Post‑processing & Provenance
- Every extracted cell is tagged with source page numbers and coordinates, providing an audit trail required for compliance use‑cases.
Results & Findings
| Metric | Agentar‑Fin‑OCR | Best Prior Model |
|---|---|---|
| Table‑level TEDS (cross‑page) | 0.92 | 0.78 |
| TOC Edit‑Distance Similarity (TocEDS) | 0.95 | 0.81 |
| Cell IoU (C‑IoU) | 0.88 | 0.71 |
| End‑to‑end processing time (10‑page PDF) | 3.2 s | 4.7 s |
- Accuracy gains are especially pronounced on multi‑page tables and deeply nested headings, where prior models often lose alignment.
- Curriculum learning contributed ~4 % absolute improvement on the hardest table subset.
- The CellBBoxRegressor removed the need for an external detector, cutting inference latency by ~30 %.

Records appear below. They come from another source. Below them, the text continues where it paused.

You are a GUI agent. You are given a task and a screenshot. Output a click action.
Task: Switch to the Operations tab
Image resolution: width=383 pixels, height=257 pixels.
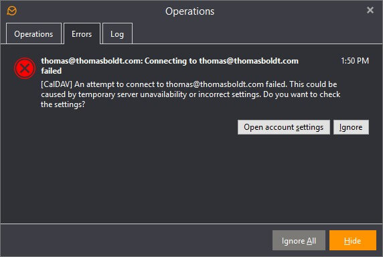point(33,33)
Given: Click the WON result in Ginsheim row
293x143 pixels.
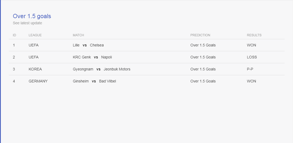Looking at the screenshot, I should (x=251, y=81).
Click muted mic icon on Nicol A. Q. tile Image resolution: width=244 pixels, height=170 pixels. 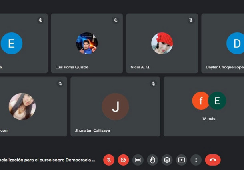click(191, 20)
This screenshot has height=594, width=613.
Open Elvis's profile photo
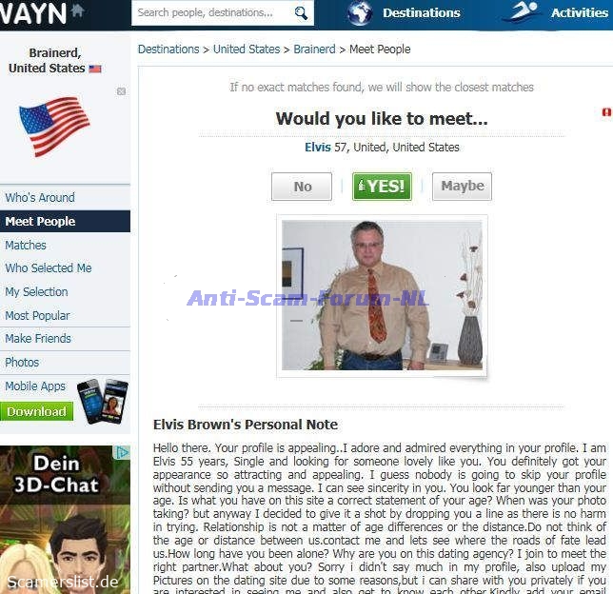(x=382, y=295)
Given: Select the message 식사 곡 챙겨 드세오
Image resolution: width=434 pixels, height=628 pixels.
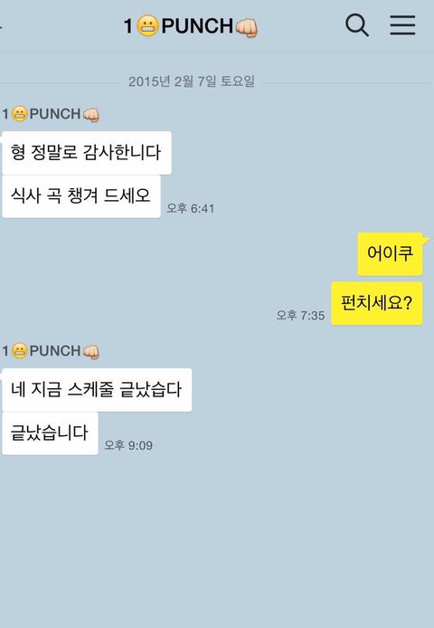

FinDocBench revealed that many off‑the‑shelf OCR solutions still struggle with cross‑page continuity and financial‑specific jargon, confirming the practical relevance of the proposed system.
Practical Implications
- Compliance Automation – Auditors can ingest a regulator‑mandated filing and instantly retrieve a verified, page‑referenced table of financial statements, reducing manual cross‑checking.
- Data‑Lake Ingestion – Enterprises can stream massive batches of annual reports into a structured data lake (JSON/Parquet) without custom parsing scripts.
- Search & Retrieval – The global TOC tree enables semantic search (“find all cash‑flow tables in 2023 reports”) with sub‑second latency.
- Financial Modeling – Quant teams can pull cell‑level data (e.g., “Operating Income – Q4”) directly into models, preserving provenance for audit trails.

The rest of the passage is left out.